Во всех красках последствия такого шага опишет Делез. Его интерпретация ницшеанских идей и катастрофичности западного мышления вообще ставит кризисность в ряд необходимых условий осуществления мысли. Метафора вечного возвращения по сути является метафорой катастрофы. Делез разрабатывает целую концепцию пребывания в катастрофе, работы сознания, пережившего тот кризис, который до него еще никто не переживал, а значит, попавшее в то время (в ту форму внутреннего чувства), «которое еще не настало». «Почему Заратустра снова переживает кризис и выздоравливает? (Мы знаем лишь, что Заратустра не закончен, что у него должно быть продолжение, включающее смерть Заратустры «Но и в своем современном виде драматическое развитие Заратустры позволяет наметить ряд вопросов и ответов» 1.

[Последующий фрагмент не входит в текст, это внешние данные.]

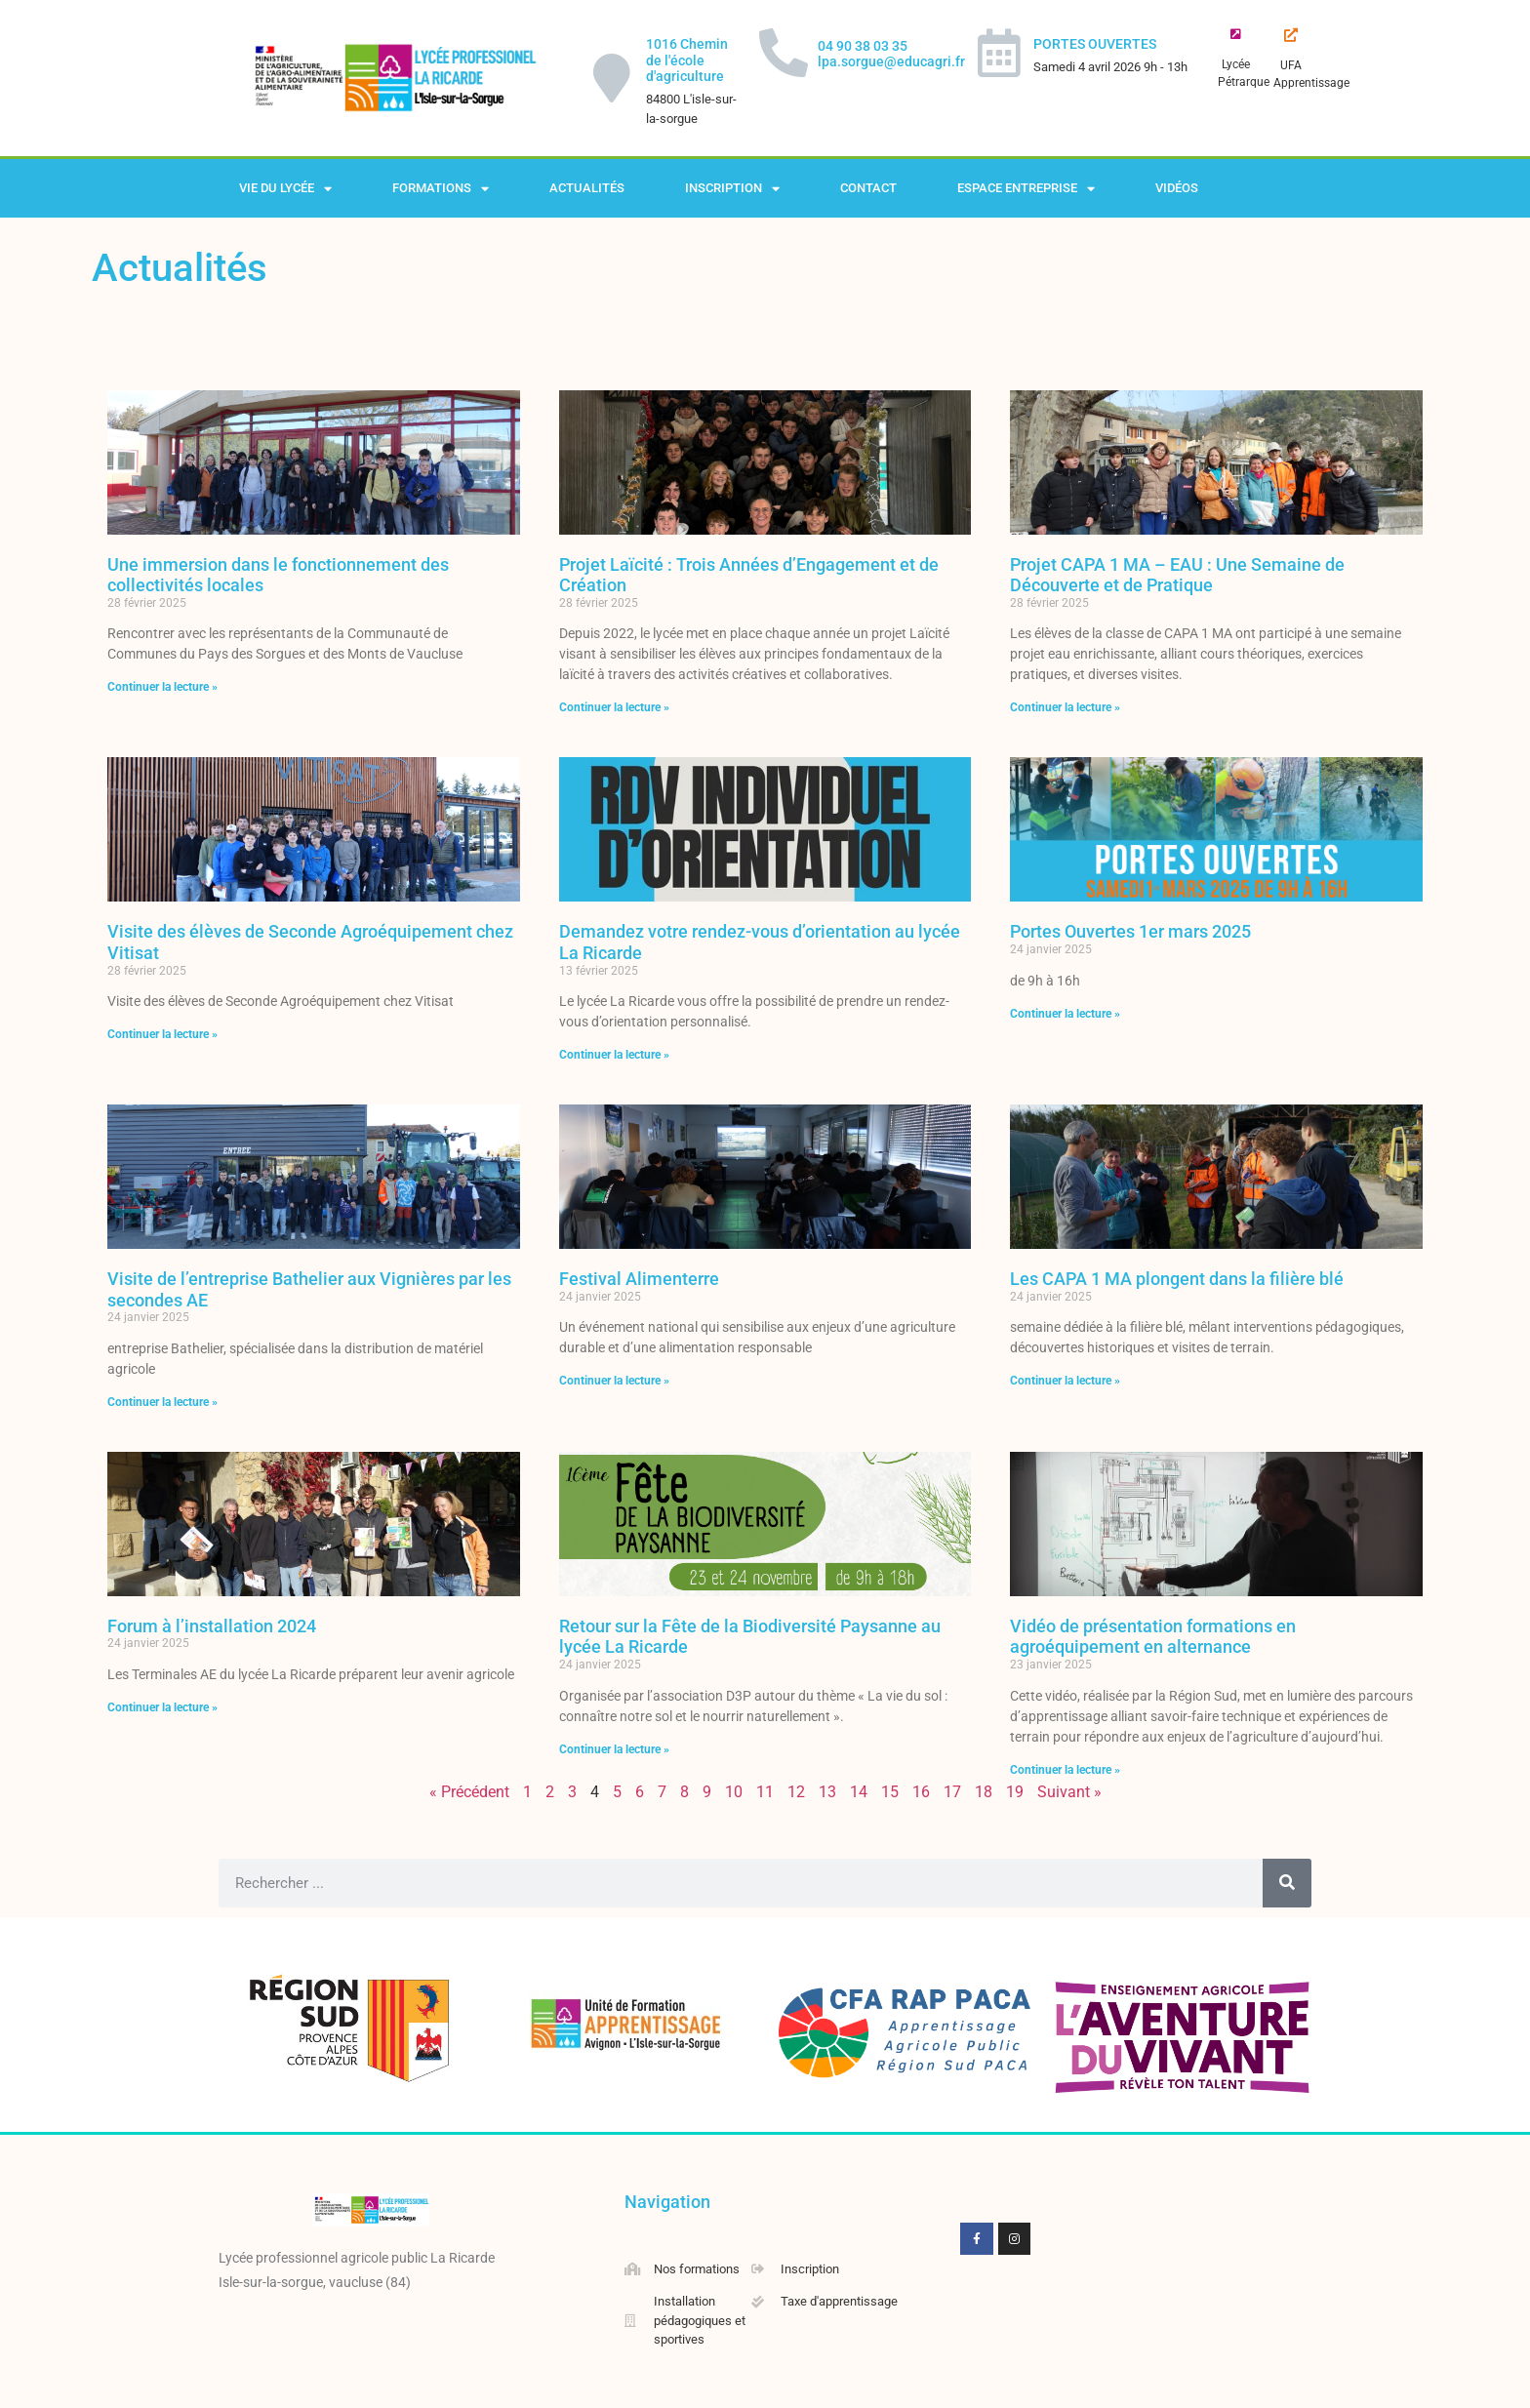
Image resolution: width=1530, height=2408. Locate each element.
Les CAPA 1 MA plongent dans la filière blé (1177, 1278)
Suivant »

Кризис и катастрофа становятся тем самым неотъемлемой частью творческих процессов сознания. Где же тот мотив, который превращает то, что выше было названо привычкой к волеизъявлению, в движущую силу продуктивности? Схема символической отсылки вместо законченной структуризации — таков репрезентативный уровень сознания кризиса и катастрофы как возможной «реализации» кризиса. Внутренний опыт сознания нуждается в кризисах не меньше, чем в самотождественности. По-видимому, сам факт вербализации уже указывает на возможность «практического применения» кризисных составляющих, хотя «одному Богу известно» как сознанию «удаётся пережить» поражения от самого себя.
- [1] Делез Ж. Различие и повторение. СПб., 1998. С. 356.